DEFINITION of ‘Convenience Fee’
A charge assessed by a payee when a consumer pays with a credit card rather than by check or Automated Clearing House (ACH) transfer. Convenience fees can be a fixed dollar amount or a percentage of the transaction amount (usually 2% to 3%) and must be disclosed to the consumer in advance. Types of payments where the payee typically charges a convenience fee include mortgage payments, property tax payments, college tuition and taxes.
BREAKING DOWN ‘Convenience Fee’
Suppose you want to pay the IRS by credit card. The IRS will accept credit card payments through several different payment processing companies, and they all charge convenience fees. One might charge 1.88% with a $2.75 minimum, while another might charge 2.35% with a $3.50 minimum. Thus, if you need to send the IRS $2,000 and you wanted to pay by credit card, you’d pay a convenience fee of 0.0188 × $2,000 = $37.60. If, for some reason, you only wanted to send the IRS $2.00 via credit card, you would pay the minimum convenience fee of $2.75 instead of 1.88%.
Some people might not mind paying this convenience fee if doing so will allow them to meet the minimum spending requirement to earn a credit card sign-up bonus. Other people might be willing to pay a convenience fee to keep an important account current when they don’t have enough money in their checking account to cover the expense; the consequences of carrying a credit card balance are generally less severe than the consequences of not paying your taxes, for example.
In most situations, it is best to avoid spending money on convenience fees. Even if you have a cash back credit card, it probably doesn’t offer a higher cash back percentage than the convenience fee percentage, so you won’t come out ahead.

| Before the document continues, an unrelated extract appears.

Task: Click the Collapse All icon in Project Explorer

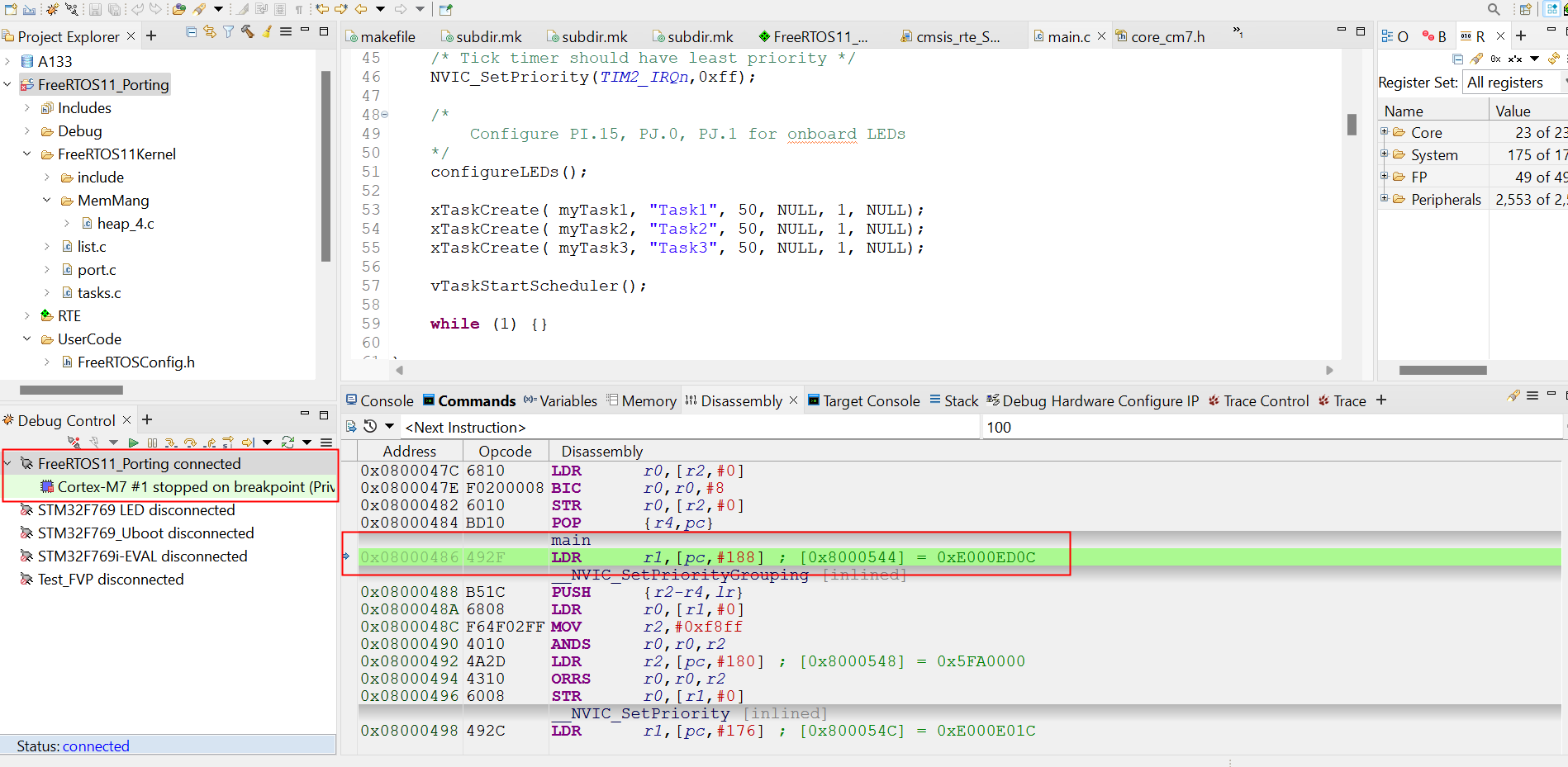Action: (192, 32)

Credit card convenience fees are not the same as credit card surcharges, which are the charges some merchants impose on consumers who pay with credit instead of cash. Both convenience fees and surcharges serve the same purpose, which is to discourage consumers from paying by credit card and to offset the fees that credit card companies charge payees to process credit card payments. Surcharges are banned in 10 states, including California and New York. In states that allow them, vendors must disclose them up front and must not charge more than 4% of the transaction amount.